Initial Release: April 4th, 2019
- Build:
- clustercontrol-1.7.2-5926
- clustercontrol-controller-1.7.2-3117
- clustercontrol-cmonapi-1.7.2-342
- clustercontrol-notifications-1.7.2-176
- clustercontrol-ssh-1.7.2-73
- clustercontrol-cloud-1.7.2-196
We are proud to announce an expansion of the databases we support to include TimescaleDB, a revolutionary new time-series that leverages the stability, maturity and power of PostgreSQL. TimescaleDB can ingest large amounts of data and then measure how it changes over time. This ability is crucial to analyzing any data-intensive, time-series data. For ClusterControl, this marks the first time for supporting time-series data; strengthening our mission to provide complete life cycle support for the best open source databases and expanding our ability to support applications like IoT, Fintech and smart technology.

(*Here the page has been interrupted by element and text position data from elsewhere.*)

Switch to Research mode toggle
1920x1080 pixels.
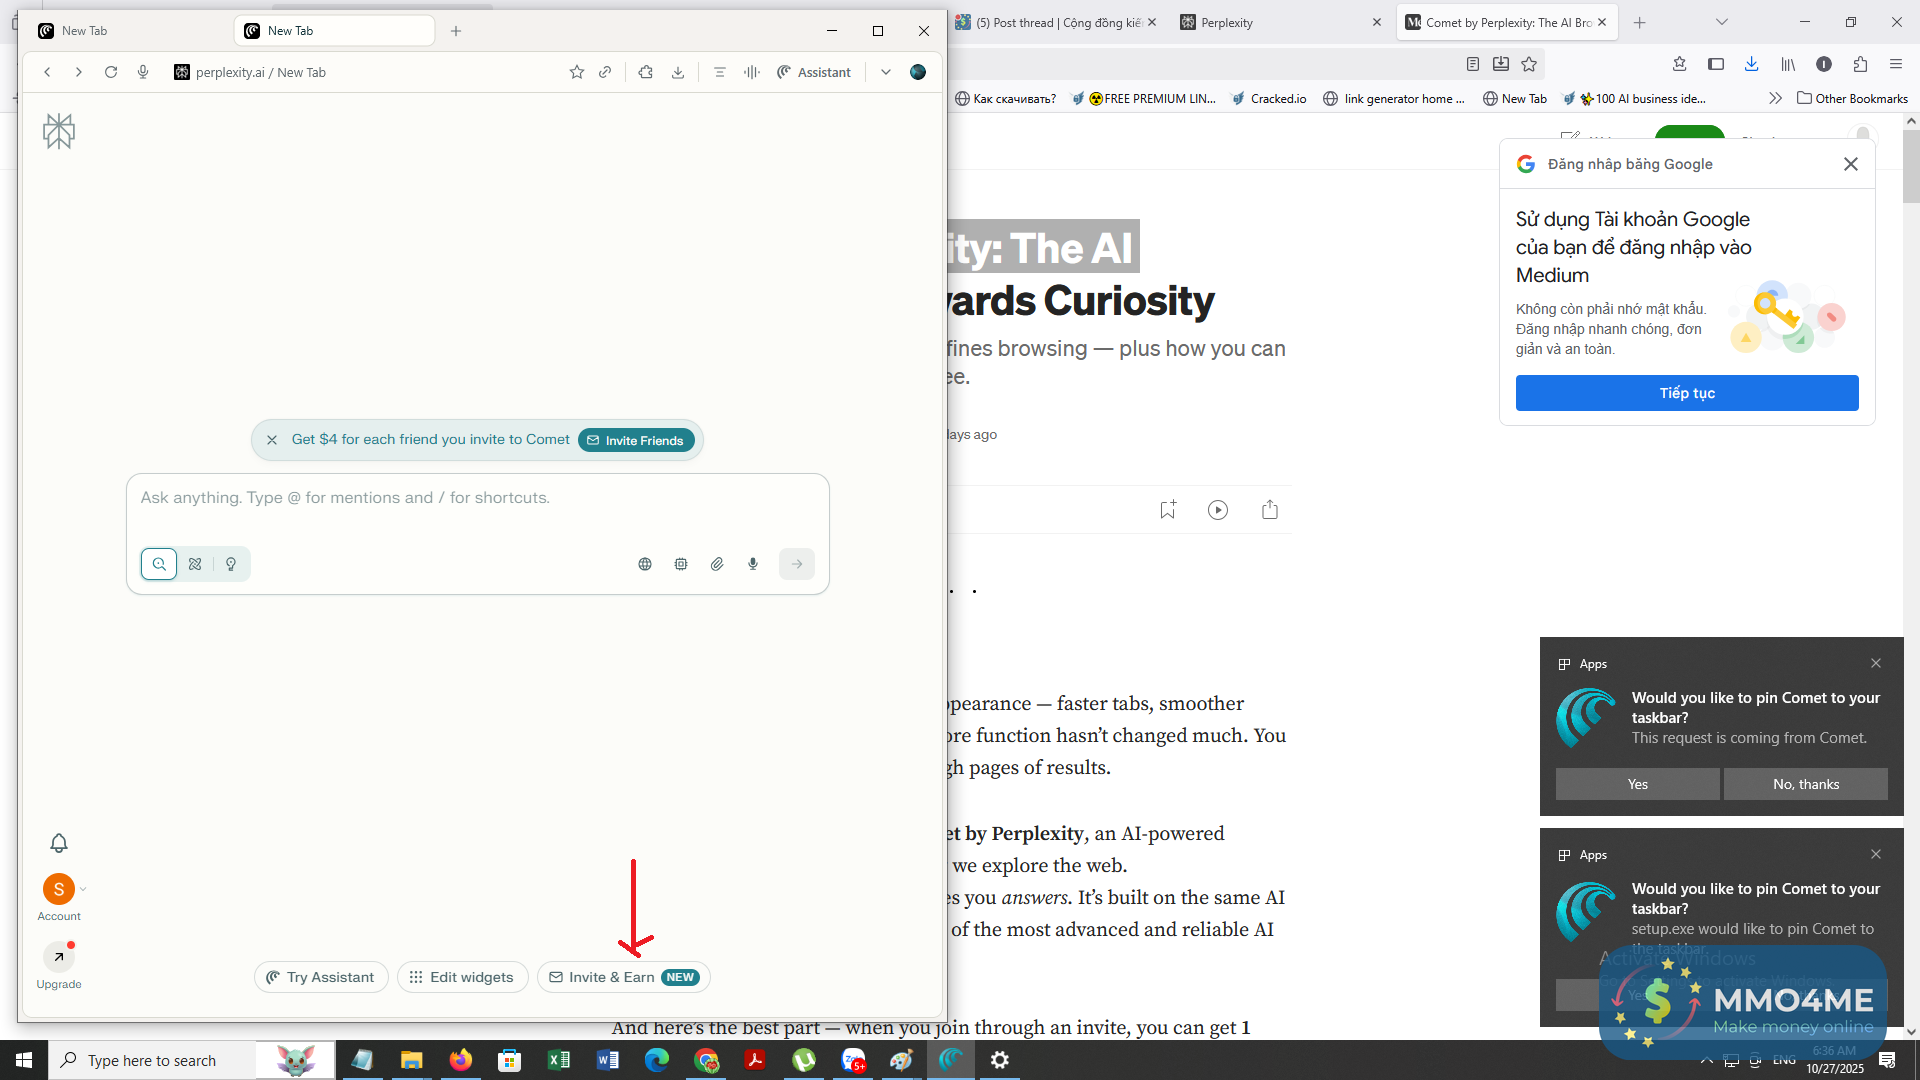[x=195, y=564]
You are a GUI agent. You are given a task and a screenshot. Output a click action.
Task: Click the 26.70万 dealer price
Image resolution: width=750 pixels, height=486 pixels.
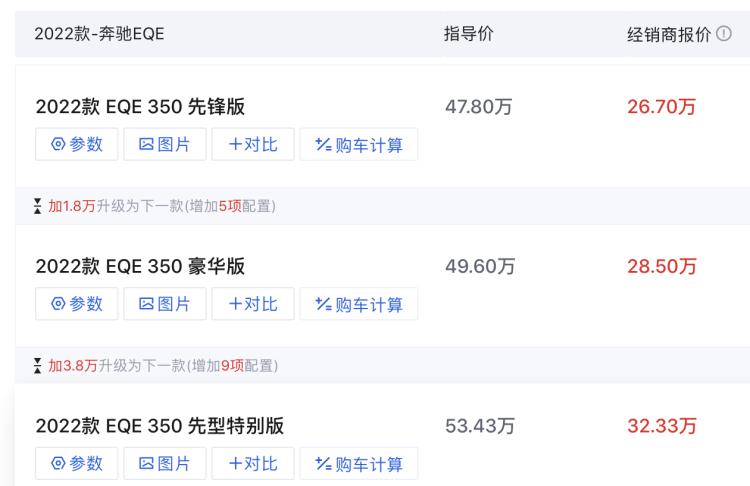pyautogui.click(x=662, y=107)
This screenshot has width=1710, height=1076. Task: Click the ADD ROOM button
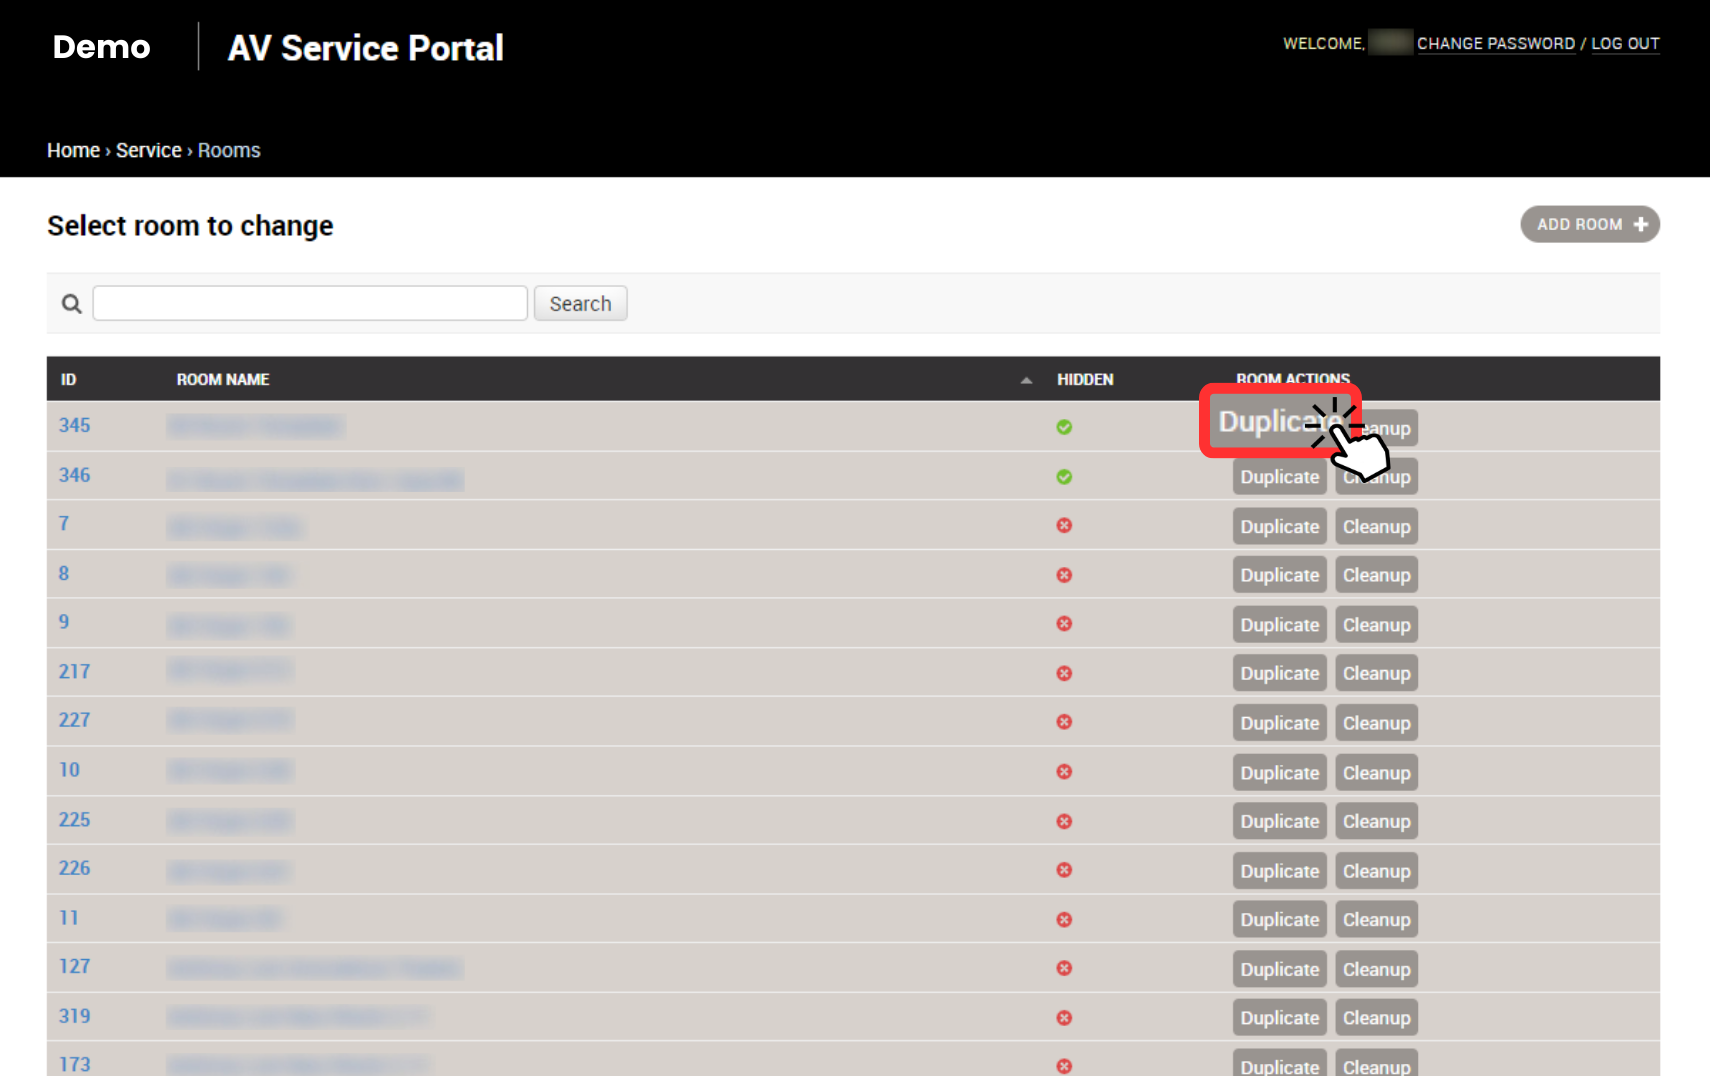(1589, 224)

In this release you can now deploy a TimescaleDB and also turn an existing PostgreSQL server to a TimescaleDB server. PostgreSQL clusters also support a new backup method pgBackRest, database growth charts and improvements to manage your configuration files.
MySQL users can start to deploy and import MySQL 8.0 servers with Percona and Oracle MySQL and our new Spotlight search helps you navigate through pages, find nodes, and perform actions faster.
Finally, we are also providing a beta version to setup CMON / Controller High Availability using several ClusterControl instances wired with a consensus protocol (raft) between them.
Feature Details
- TimescaleDB – optimized for time-series data using SQL – more documentation coming soon!
- Deploy a TimescaleDB server with PostgreSQL (v9.6, v10.x and v11.x).
- Turn an existing PostgresQL server (v9.6, v10.x and v11.x) into a TimescaleDB server.
- PostgreSQL
- Database growth graphs. Track the dataset growth on your databases.
- Support for
pgBackRest
as a backup tool:- Create full, differential, and incremental backups.
- Restore full, differential, incremental backups.
- PITR – Point In Time Recovery is supported.
- Enable compression and specify compression level.
- MySQL 8.0 Support
- Cluster deployment and import of ‘replication’ type clusters available with:
- Percona Server for MySQL 8.0.
- Oracle MySQL 8.0 Server.
- Support for
caching_sha2_password
.
- Cluster deployment and import of ‘replication’ type clusters available with:
- CC Spotlight
- Use our new spotlight search to quickly open pages, find nodes/hosts, and perform cluster and node actions.
- Click on the search icon or use the keyboard shortcut CTRL+SPACE to bring up the spotlight.
- CMON / Controller High Availability (BETA)
- CMON HA is using a consensus protocol (raft) to provide a high availability setup with more than one cmon process.
- Setup a ‘leader’ CMON process and a set of ‘followers’ which share storage and state using a MySQL Galera cluster.
- Misc
- Support the use of private IPs when you deploy a cluster to AWS.
- MaxScale – improved support for v 2.2 and later using maxctrl.
- Automatic vendor/version detection for importing MariaDb/MySQL based clusters.